The request> Rewrite the lines starting at the one containing "Where should I click to: Click reorder" and ending at the one containing "click(1025, 280)" as a numbered list, including both end lines and leaving out any blank lines.

:: Entries supplied ::

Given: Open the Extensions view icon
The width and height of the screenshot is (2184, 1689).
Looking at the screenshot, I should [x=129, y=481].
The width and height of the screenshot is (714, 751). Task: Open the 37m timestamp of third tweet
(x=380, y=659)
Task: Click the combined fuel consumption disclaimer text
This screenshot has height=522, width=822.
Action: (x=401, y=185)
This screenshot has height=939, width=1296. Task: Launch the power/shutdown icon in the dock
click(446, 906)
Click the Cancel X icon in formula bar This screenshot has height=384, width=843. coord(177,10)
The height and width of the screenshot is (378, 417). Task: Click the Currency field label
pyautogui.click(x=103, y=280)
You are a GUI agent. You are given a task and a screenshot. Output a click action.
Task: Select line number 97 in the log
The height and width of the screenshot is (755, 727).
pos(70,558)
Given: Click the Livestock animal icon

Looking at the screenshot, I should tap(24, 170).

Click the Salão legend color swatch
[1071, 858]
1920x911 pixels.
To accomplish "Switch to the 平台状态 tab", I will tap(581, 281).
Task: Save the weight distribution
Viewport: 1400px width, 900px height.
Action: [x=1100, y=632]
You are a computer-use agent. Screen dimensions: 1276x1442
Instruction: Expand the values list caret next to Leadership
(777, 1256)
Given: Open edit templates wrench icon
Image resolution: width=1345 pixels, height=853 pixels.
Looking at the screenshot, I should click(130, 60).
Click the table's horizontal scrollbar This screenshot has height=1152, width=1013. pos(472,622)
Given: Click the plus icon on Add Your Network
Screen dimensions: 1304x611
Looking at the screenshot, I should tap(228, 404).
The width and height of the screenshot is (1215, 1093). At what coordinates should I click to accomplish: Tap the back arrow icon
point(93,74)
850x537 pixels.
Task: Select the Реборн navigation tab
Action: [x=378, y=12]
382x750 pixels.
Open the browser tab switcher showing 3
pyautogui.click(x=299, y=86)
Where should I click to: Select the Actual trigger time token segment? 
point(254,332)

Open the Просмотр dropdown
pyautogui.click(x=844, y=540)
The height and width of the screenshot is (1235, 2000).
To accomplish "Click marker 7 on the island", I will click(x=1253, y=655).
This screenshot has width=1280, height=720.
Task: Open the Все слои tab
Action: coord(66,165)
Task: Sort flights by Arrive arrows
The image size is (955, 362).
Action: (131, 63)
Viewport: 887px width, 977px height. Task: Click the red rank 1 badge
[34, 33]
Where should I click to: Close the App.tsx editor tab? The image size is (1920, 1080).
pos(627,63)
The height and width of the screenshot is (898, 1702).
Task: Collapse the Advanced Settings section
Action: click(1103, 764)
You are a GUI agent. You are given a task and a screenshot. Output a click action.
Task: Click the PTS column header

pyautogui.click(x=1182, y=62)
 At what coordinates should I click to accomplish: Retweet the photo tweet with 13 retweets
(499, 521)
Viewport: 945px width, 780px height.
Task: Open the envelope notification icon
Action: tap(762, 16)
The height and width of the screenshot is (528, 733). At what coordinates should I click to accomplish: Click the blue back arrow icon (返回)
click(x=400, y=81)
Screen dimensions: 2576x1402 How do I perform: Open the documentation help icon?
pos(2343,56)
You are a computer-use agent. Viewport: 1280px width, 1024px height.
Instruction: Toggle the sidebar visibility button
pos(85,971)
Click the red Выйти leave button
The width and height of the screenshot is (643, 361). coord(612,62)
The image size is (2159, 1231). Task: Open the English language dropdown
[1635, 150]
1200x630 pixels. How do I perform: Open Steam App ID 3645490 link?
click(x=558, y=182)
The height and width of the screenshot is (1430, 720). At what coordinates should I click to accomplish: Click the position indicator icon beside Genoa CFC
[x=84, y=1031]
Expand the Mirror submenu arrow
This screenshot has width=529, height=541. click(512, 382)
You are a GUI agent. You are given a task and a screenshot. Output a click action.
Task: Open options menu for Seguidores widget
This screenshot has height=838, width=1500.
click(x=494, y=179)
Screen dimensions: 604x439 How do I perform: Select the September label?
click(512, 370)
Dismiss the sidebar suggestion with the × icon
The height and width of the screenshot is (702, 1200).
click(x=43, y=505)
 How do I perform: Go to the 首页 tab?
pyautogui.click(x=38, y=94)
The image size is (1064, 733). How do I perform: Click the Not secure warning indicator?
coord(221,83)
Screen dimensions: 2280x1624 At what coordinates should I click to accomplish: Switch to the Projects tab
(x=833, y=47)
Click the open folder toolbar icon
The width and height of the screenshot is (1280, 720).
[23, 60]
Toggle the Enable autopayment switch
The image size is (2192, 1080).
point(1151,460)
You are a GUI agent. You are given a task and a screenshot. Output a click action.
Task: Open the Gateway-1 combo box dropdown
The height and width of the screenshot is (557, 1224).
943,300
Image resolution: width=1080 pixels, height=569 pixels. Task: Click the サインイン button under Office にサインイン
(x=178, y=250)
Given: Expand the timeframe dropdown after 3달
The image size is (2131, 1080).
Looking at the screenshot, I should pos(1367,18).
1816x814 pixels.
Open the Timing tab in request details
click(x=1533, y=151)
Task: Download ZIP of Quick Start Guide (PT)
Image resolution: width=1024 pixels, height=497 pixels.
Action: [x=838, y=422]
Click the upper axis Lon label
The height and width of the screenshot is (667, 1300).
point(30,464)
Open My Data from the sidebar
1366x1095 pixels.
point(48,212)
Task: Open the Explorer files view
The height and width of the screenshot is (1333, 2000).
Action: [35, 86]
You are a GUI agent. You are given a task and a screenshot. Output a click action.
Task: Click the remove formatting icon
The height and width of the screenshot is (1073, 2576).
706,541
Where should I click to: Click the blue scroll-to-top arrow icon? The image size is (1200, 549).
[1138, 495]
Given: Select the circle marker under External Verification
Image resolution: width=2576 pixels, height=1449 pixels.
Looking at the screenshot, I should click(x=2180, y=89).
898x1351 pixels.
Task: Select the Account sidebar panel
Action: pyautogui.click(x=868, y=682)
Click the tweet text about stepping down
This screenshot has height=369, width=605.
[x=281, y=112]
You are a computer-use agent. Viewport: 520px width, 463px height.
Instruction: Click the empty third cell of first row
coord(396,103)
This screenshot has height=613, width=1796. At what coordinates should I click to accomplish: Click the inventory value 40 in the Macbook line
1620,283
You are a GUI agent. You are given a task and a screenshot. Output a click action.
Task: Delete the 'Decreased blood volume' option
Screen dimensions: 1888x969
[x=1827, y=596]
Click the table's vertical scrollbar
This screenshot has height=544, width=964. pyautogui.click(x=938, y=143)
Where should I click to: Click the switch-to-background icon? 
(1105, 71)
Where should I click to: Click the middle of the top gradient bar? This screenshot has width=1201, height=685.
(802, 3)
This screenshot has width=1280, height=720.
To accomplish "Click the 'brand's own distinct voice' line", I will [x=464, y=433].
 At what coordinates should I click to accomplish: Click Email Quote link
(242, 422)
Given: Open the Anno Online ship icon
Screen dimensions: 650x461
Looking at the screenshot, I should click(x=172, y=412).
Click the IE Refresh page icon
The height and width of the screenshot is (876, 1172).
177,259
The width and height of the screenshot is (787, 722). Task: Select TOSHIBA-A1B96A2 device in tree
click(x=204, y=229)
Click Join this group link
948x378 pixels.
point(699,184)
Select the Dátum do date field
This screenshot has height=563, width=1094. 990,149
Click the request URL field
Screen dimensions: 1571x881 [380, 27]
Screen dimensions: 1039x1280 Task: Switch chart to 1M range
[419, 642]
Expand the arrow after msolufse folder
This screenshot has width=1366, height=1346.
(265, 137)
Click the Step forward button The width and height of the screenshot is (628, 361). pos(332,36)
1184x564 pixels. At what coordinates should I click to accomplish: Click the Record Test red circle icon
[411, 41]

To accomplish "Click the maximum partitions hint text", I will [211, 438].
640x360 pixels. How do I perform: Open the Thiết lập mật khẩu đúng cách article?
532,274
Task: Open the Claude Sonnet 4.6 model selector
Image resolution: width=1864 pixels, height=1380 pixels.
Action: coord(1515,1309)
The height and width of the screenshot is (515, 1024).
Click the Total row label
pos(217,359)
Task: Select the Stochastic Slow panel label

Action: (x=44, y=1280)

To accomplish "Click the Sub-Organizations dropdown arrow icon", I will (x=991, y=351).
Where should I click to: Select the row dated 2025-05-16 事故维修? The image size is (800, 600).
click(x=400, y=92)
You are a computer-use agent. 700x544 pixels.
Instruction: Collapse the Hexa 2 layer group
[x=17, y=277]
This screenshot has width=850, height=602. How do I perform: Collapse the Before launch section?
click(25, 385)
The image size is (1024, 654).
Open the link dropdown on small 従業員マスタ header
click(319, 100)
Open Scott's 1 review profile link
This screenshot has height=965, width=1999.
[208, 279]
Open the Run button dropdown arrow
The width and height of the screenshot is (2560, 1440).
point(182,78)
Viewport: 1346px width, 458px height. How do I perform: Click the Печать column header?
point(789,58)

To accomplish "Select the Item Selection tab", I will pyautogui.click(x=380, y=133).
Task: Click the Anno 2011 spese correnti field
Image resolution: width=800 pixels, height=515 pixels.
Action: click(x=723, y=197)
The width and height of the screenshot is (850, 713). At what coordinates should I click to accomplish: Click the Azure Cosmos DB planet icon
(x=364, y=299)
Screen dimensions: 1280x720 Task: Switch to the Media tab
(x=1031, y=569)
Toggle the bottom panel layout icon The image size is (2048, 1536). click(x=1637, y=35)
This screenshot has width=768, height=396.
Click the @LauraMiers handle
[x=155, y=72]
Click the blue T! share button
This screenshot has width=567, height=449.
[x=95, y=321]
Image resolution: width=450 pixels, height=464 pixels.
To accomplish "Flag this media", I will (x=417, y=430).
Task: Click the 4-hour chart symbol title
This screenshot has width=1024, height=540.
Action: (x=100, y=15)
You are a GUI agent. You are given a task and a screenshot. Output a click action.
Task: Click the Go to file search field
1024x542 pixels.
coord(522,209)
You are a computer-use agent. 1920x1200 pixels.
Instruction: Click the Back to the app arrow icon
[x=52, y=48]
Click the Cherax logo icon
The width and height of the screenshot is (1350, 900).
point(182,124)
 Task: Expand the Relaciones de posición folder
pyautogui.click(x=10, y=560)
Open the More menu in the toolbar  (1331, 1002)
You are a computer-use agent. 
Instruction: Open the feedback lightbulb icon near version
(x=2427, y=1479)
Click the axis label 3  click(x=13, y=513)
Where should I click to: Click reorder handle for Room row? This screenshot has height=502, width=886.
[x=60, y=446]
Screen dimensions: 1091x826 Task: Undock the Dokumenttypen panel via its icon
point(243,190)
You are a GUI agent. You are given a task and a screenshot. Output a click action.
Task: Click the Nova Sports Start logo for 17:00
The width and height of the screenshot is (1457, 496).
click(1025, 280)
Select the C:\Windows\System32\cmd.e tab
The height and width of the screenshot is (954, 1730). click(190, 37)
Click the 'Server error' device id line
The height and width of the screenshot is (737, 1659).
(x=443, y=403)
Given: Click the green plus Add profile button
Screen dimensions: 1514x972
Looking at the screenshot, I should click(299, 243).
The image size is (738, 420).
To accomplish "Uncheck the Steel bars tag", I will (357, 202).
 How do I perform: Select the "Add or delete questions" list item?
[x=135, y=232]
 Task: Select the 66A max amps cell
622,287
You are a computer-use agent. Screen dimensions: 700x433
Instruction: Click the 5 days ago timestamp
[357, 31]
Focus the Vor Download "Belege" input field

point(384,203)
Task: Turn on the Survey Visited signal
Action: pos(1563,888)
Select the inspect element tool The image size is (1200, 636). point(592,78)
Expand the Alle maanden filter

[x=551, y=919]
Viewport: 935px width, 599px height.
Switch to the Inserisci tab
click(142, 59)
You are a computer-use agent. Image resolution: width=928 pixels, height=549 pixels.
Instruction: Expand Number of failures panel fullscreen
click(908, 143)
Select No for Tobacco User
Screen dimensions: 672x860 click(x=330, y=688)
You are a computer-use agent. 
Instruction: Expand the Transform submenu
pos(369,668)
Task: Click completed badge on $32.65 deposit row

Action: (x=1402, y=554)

:::

Exercise answer>
1. Where should I click to: Click reorder handle for Room row? This screenshot has height=502, width=886.
2. [x=60, y=446]
3. Screen dimensions: 1091x826 Task: Undock the Dokumenttypen panel via its icon
4. point(243,190)
5. You are a GUI agent. You are given a task and a screenshot. Output a click action.
6. Task: Click the Nova Sports Start logo for 17:00
7. The width and height of the screenshot is (1457, 496).
8. click(1025, 280)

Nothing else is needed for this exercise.